NOTE: Please properly set collection name and description with meaningful texts. This may affect the performance of your retrieval system.

warning

Once a collection is created, you cannot change its embedding_model and capacity. Please make sure you have the right settings before creating a collection.

Create a collection

Test a collection

After the collection and its chunks are created, select the Query Testing option in actions, and you can test the collection by querying it with a text input and adjust the retrieval configs.

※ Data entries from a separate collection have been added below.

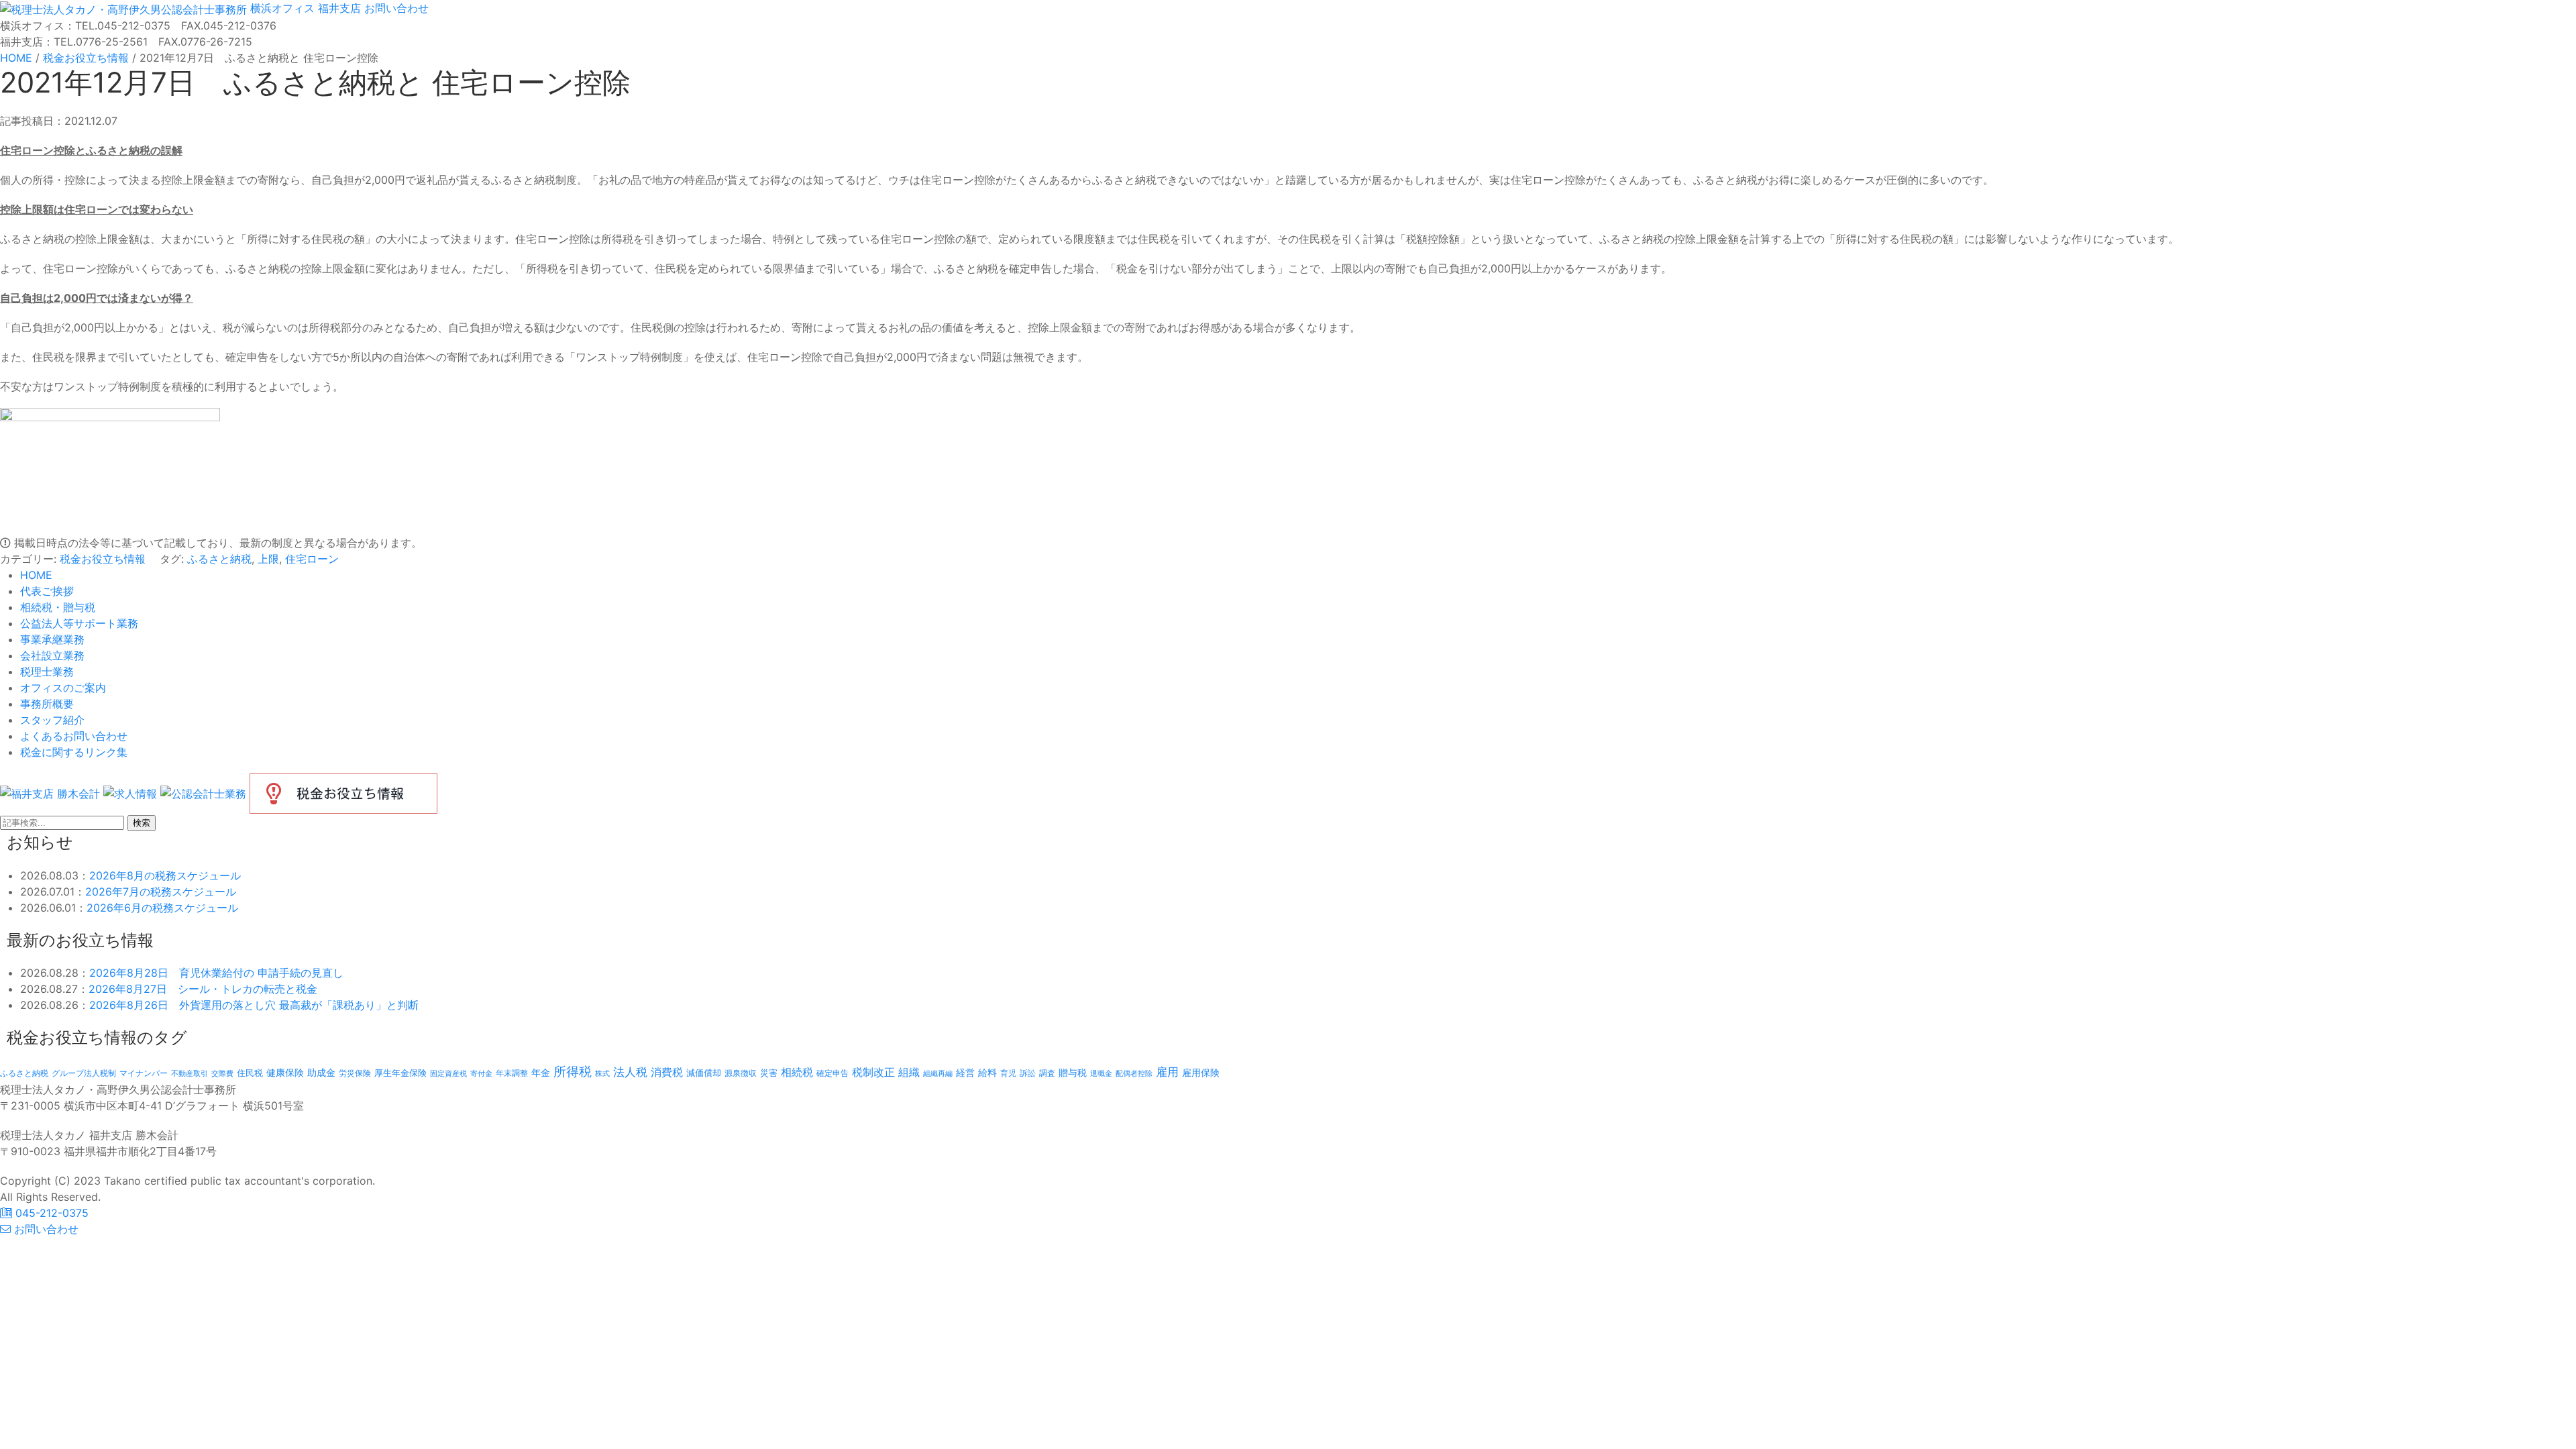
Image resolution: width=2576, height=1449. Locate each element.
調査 (1047, 1073)
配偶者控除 (1134, 1073)
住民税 (250, 1073)
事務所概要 (47, 703)
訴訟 (1028, 1073)
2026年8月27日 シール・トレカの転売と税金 (203, 989)
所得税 (572, 1071)
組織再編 (938, 1073)
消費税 (667, 1072)
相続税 (797, 1072)
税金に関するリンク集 (73, 752)
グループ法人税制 (84, 1073)
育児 (1008, 1073)
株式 (602, 1073)
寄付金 (481, 1073)
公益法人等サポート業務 (79, 623)
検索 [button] (141, 823)
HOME (36, 575)
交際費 (222, 1073)
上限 (268, 559)
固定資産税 (448, 1073)
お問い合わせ (395, 8)
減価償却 (703, 1072)
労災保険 (355, 1073)
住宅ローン (312, 559)
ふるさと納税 (219, 559)
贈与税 (1073, 1072)
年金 (540, 1072)
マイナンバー (143, 1073)
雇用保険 (1201, 1072)
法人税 (630, 1072)
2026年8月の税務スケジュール (165, 875)
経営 (965, 1072)
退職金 (1101, 1073)
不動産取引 (189, 1073)
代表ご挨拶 (47, 591)
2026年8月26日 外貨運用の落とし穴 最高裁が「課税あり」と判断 (254, 1005)
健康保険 (285, 1072)
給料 (987, 1072)
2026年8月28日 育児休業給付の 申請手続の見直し (216, 972)
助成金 (321, 1072)
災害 (768, 1072)
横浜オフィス (282, 8)
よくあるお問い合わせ (73, 736)
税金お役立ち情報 (103, 559)
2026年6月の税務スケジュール (162, 907)
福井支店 (338, 8)
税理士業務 (47, 671)
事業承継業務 (52, 639)
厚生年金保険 (400, 1072)
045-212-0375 (50, 1213)
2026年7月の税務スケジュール (160, 891)
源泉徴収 (740, 1073)
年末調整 (512, 1073)
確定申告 (832, 1073)
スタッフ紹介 (52, 720)
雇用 (1167, 1072)
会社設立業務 (52, 655)
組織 (909, 1072)
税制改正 (873, 1072)
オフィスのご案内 (63, 687)
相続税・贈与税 (57, 607)
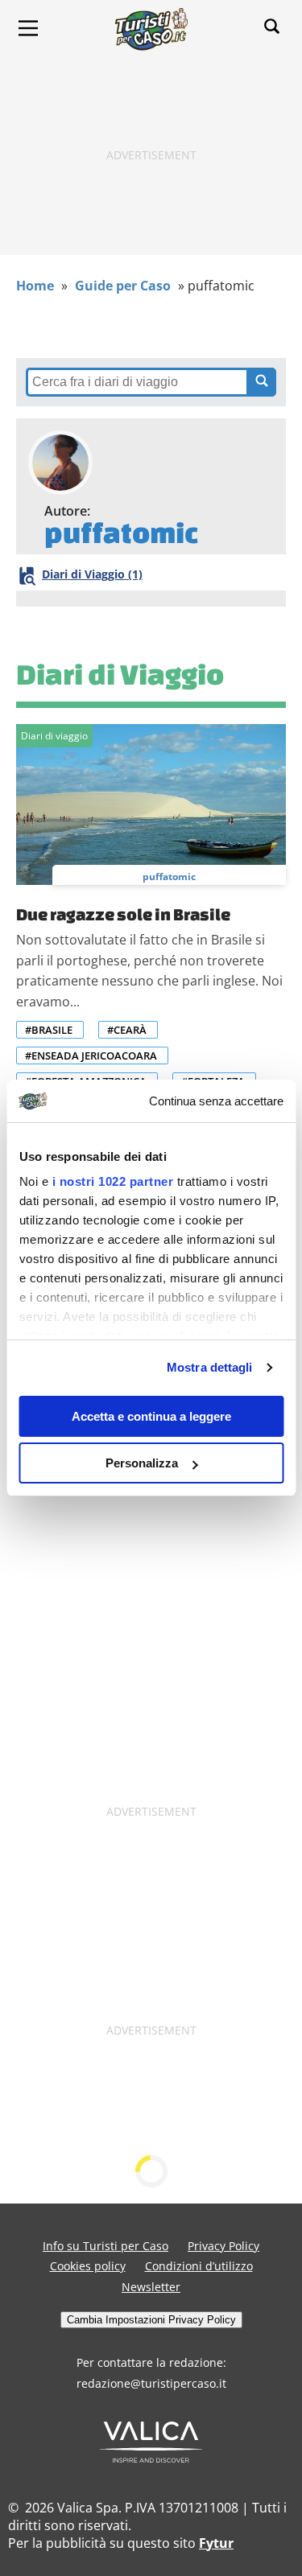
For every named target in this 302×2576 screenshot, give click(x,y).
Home (35, 285)
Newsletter (151, 2286)
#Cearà (127, 1030)
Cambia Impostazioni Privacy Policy (151, 2320)
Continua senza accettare (216, 1101)
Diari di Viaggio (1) (92, 574)
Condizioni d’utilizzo (199, 2266)
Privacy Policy (223, 2245)
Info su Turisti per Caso (105, 2245)
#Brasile (48, 1030)
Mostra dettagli (210, 1367)
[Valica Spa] (151, 2458)
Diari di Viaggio (120, 673)
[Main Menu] (28, 28)
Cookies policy (88, 2266)
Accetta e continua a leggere (151, 1416)
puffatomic (169, 876)
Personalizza (141, 1463)
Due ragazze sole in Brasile (123, 914)
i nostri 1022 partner (112, 1181)
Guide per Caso (123, 285)
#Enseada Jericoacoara (91, 1055)
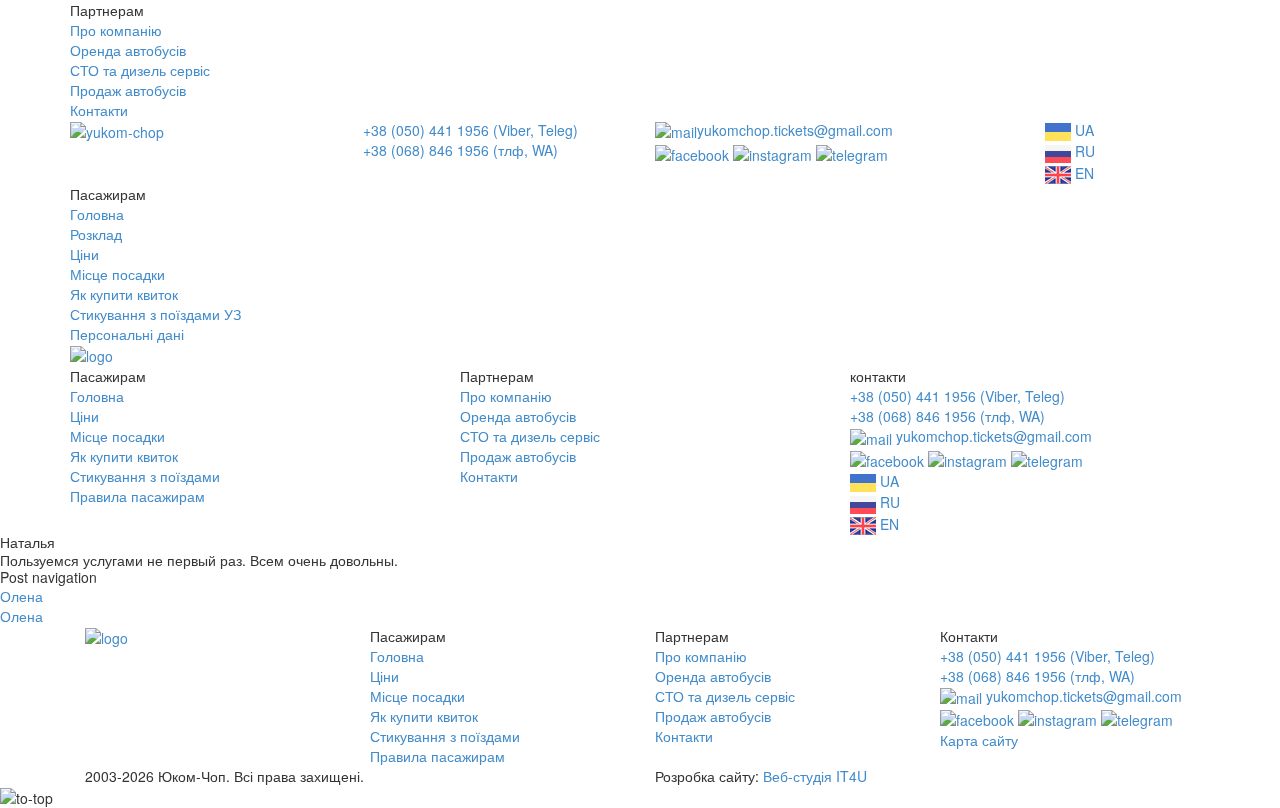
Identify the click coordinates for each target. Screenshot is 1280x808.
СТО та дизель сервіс (140, 70)
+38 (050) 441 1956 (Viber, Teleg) (470, 130)
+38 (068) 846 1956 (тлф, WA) (460, 150)
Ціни (84, 254)
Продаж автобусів (128, 90)
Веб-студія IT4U (815, 776)
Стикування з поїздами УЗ (155, 314)
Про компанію (116, 30)
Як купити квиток (124, 294)
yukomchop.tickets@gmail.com (795, 130)
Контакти (99, 110)
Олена (21, 596)
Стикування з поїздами (145, 476)
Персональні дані (127, 334)
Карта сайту (979, 740)
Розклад (96, 234)
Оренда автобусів (128, 50)
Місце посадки (117, 274)
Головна (97, 214)
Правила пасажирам (137, 496)
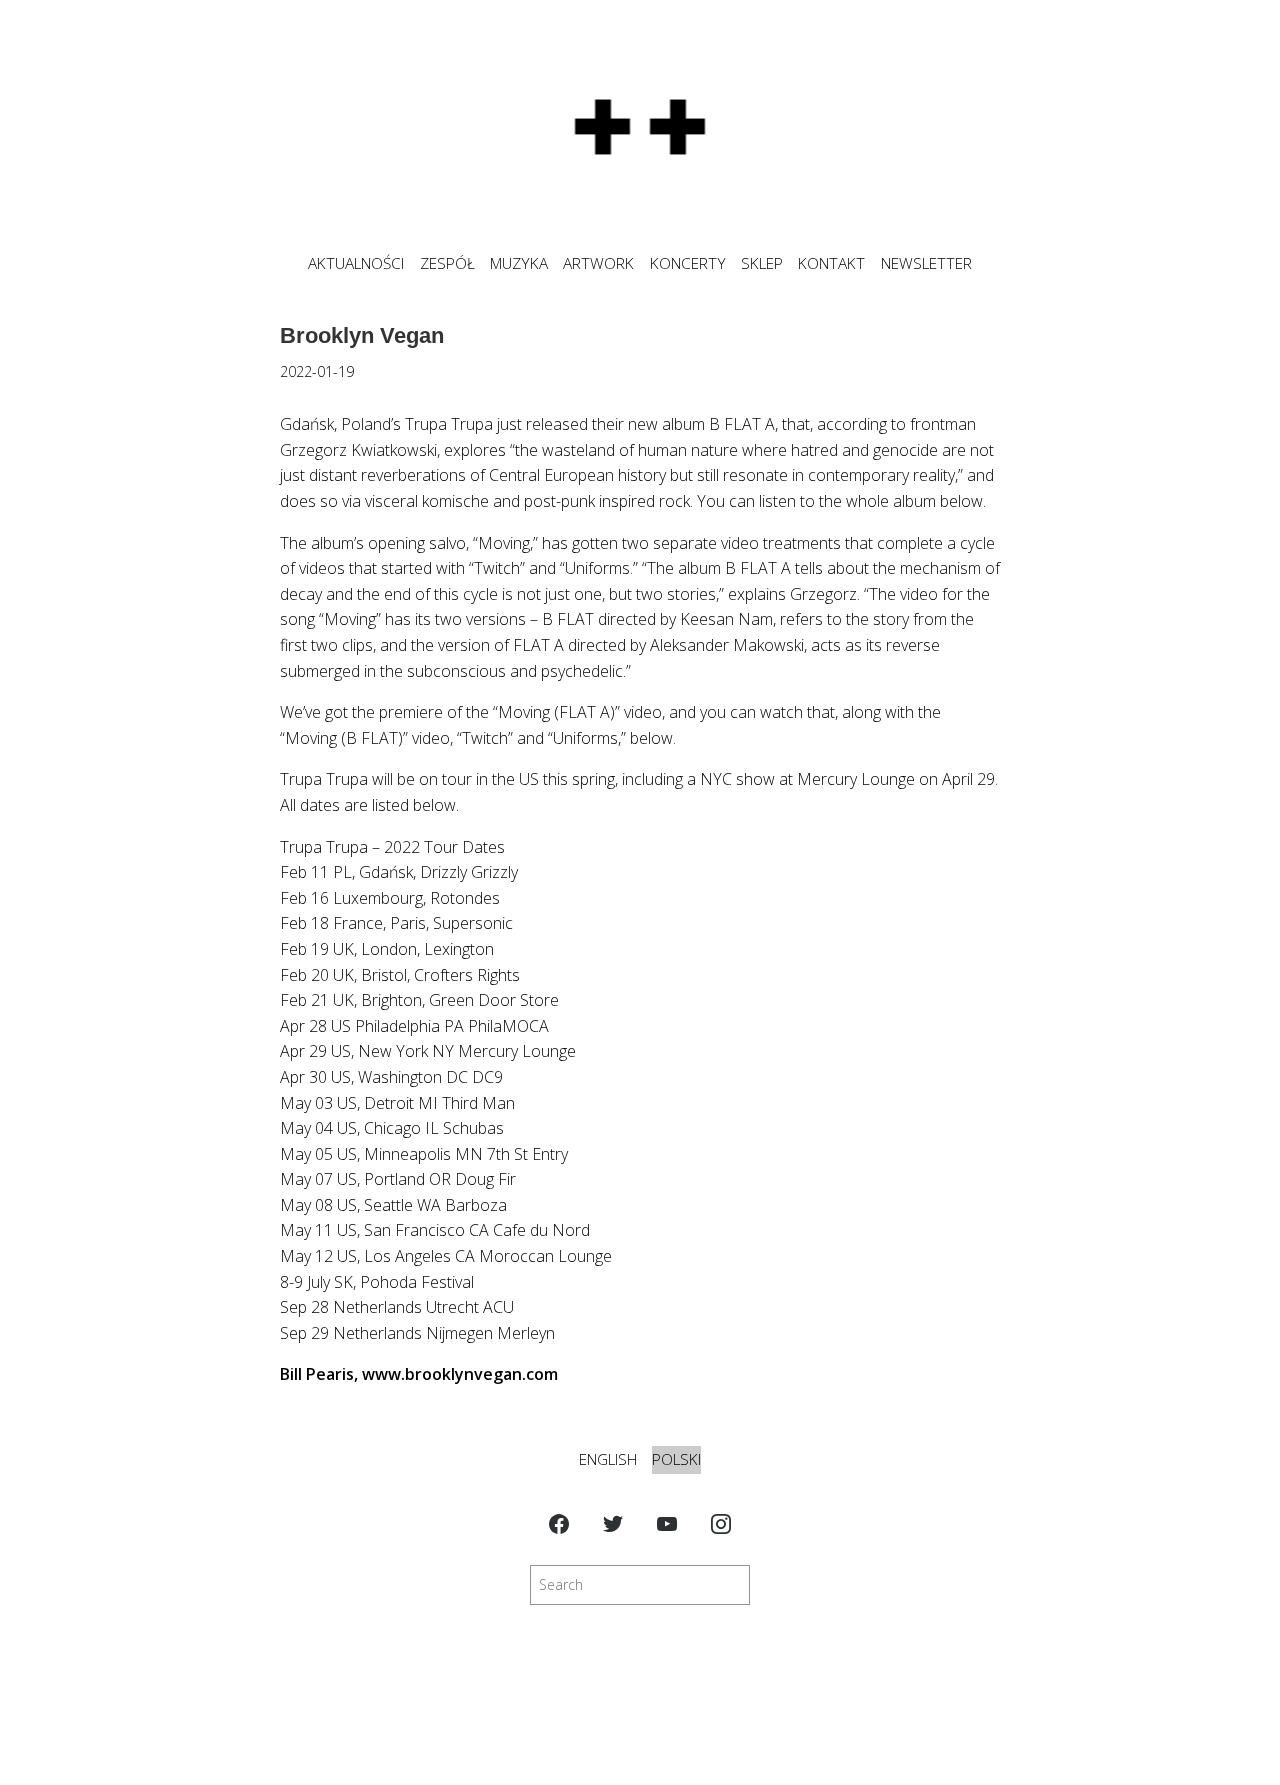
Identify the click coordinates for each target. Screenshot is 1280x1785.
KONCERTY (688, 263)
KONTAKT (831, 263)
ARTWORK (598, 263)
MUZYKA (519, 263)
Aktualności (356, 263)
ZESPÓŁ (447, 263)
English (608, 1459)
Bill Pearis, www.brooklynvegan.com (419, 1374)
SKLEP (762, 263)
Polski (676, 1459)
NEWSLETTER (926, 263)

Supported retrieval configs include:

  1. Top K: The maximum number of chunks to be returned from the retrieval task.
  2. Max Tokens: The maximum number of tokens to be returned from the retrieval task.
  3. Relevance Score Threshold: The minimum similarity score for the chunks to be returned from the retrieval task. A 0.0 (extremely low relevance) to 1.0 (perfect equivalence) value is expected.

Test a collection

Delete a Collection

  1. Navigate to the Project page then go to the Retrieval tab.
  2. Select the collection that you want to update then click the delete button.
  3. Follow the instruction in the pop-up window to confirm the deletion.

When executed, the specified collection is permanently removed from the project and the records and chunks associated with it are also deleted.

warning

Be cautious when deleting a collection especially when it is already associated with an assistant. Deletion may cause the Assistant to receive unexpected errors when generating response messages.